PROBLEM TO WORK ON = An exact copy is required of every line from the one with "You are a GUI" through the end of the data below, and the pictures must stay out of it.

Stored data =
-- -- --

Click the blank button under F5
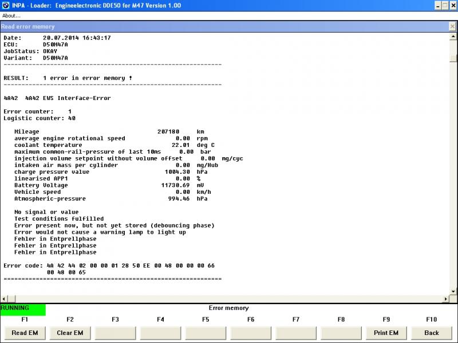The width and height of the screenshot is (458, 343). point(206,333)
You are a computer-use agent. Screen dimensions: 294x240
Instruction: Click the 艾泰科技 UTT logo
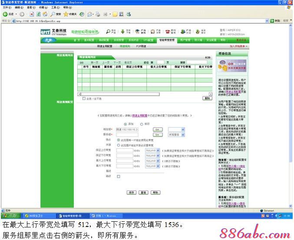coord(54,32)
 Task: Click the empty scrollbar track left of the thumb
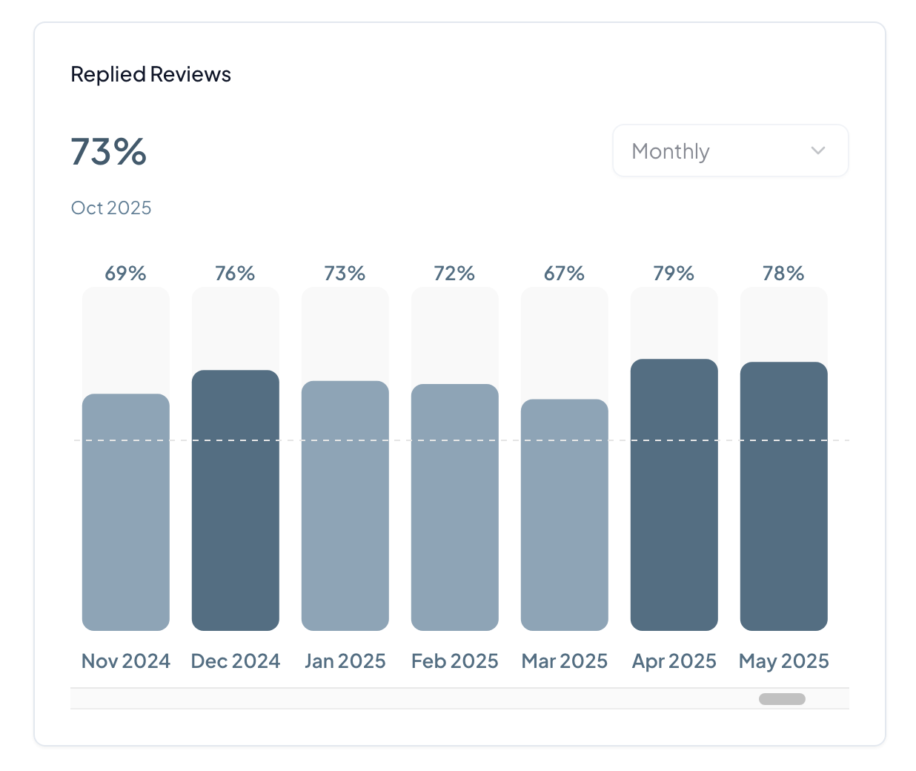click(408, 699)
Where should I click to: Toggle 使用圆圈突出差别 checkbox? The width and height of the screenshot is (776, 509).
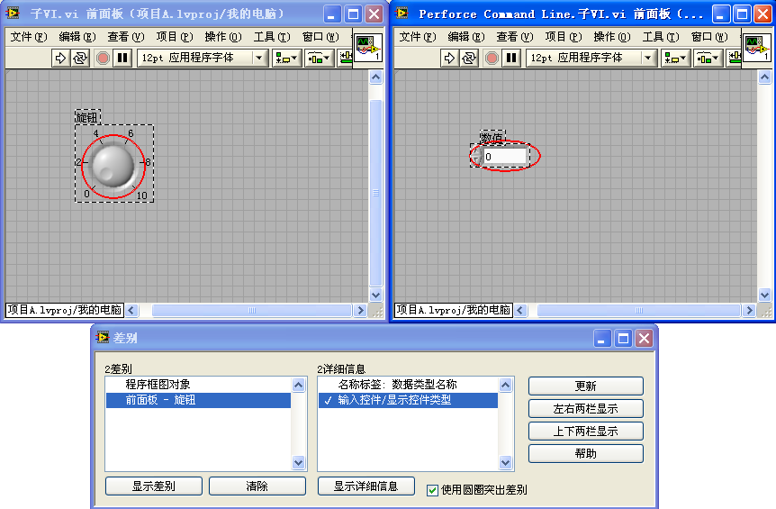[x=432, y=490]
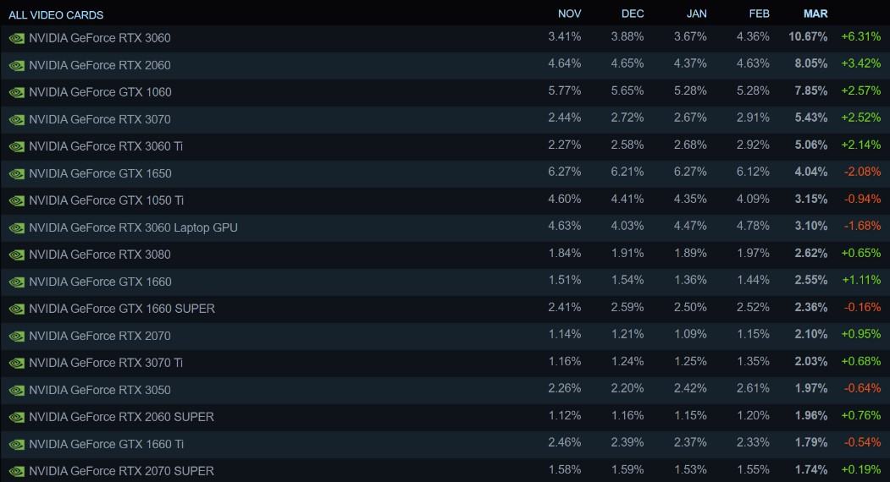
Task: Click NVIDIA icon beside RTX 3050
Action: click(x=17, y=390)
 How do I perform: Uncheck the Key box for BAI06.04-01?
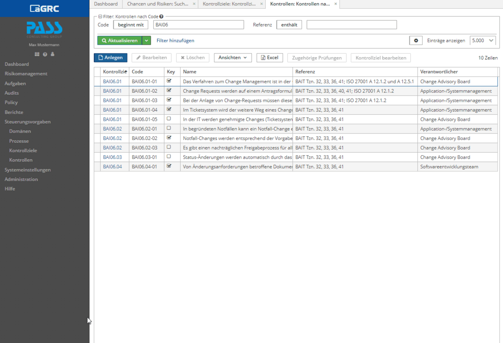point(169,166)
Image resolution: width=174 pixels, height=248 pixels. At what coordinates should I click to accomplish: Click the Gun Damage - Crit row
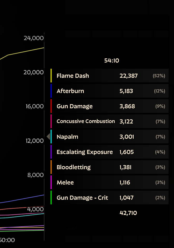[110, 198]
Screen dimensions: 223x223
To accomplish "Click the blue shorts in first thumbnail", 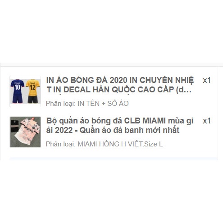I will 18,99.
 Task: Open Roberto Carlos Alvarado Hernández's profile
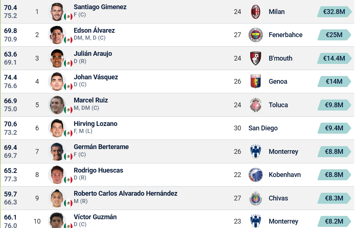coord(125,193)
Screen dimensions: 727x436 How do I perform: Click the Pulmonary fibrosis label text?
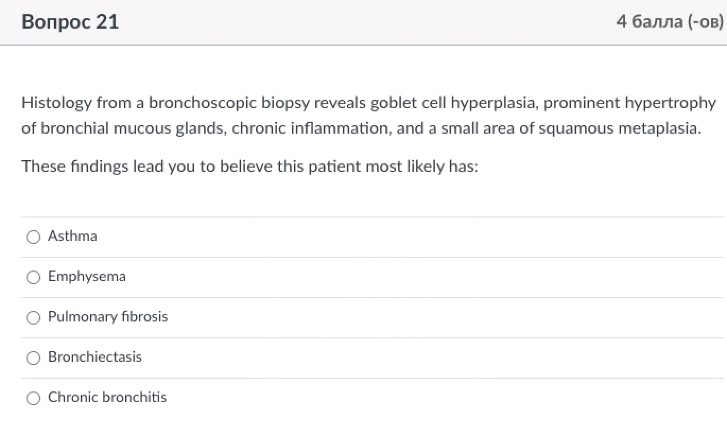point(108,317)
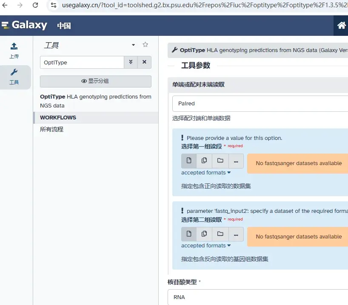Screen dimensions: 348x305
Task: Clear the search with the X button
Action: (x=144, y=62)
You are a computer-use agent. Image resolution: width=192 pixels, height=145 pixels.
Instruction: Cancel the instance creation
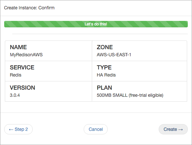pos(96,129)
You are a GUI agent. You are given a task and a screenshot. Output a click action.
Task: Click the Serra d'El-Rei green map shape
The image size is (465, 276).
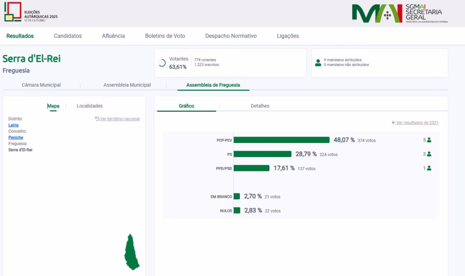(x=131, y=252)
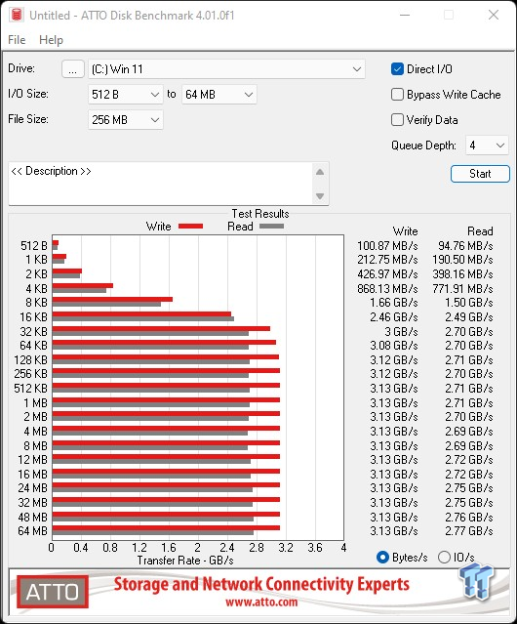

-- -- --

RESULT OF THIS TASK =
You are a GUI agent. You are given a task and a screenshot. Output a click action.
Task: Click the Serra d'El-Rei green map shape
The image size is (465, 276).
(x=131, y=252)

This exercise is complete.